EXTRACTED MATERIAL:
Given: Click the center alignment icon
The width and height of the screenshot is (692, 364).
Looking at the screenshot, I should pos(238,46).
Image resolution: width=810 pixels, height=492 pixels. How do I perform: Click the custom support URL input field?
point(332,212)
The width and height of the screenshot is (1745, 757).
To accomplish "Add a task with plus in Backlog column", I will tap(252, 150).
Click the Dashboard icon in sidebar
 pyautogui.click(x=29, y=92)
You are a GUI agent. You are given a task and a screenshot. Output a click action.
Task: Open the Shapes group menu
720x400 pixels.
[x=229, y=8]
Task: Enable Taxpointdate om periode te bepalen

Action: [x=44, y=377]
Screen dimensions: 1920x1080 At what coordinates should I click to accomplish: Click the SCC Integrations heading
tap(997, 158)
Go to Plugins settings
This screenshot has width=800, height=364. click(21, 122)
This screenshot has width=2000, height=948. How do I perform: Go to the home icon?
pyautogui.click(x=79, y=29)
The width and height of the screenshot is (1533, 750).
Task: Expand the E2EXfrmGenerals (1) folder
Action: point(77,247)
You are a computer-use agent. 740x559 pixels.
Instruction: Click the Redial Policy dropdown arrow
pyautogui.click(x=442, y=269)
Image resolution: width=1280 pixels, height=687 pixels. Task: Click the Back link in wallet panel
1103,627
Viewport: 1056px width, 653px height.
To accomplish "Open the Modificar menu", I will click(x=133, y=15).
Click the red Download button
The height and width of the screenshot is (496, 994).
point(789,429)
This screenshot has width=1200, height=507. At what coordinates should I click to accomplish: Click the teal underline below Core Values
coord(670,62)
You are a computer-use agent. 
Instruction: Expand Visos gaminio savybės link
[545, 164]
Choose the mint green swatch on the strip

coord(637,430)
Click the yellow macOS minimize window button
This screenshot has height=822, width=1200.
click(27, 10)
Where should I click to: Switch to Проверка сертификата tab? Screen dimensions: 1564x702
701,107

WHAT YOU SHOULD DO: Copy out every line from the data above in which the word "agent" occurs.

WRITTEN SOLUTION:
You are a GUI agent. You are given a task and a screenshot. Output a click action.
You are a computer-use agent. 740x559 pixels.
You are a computer-use agent. 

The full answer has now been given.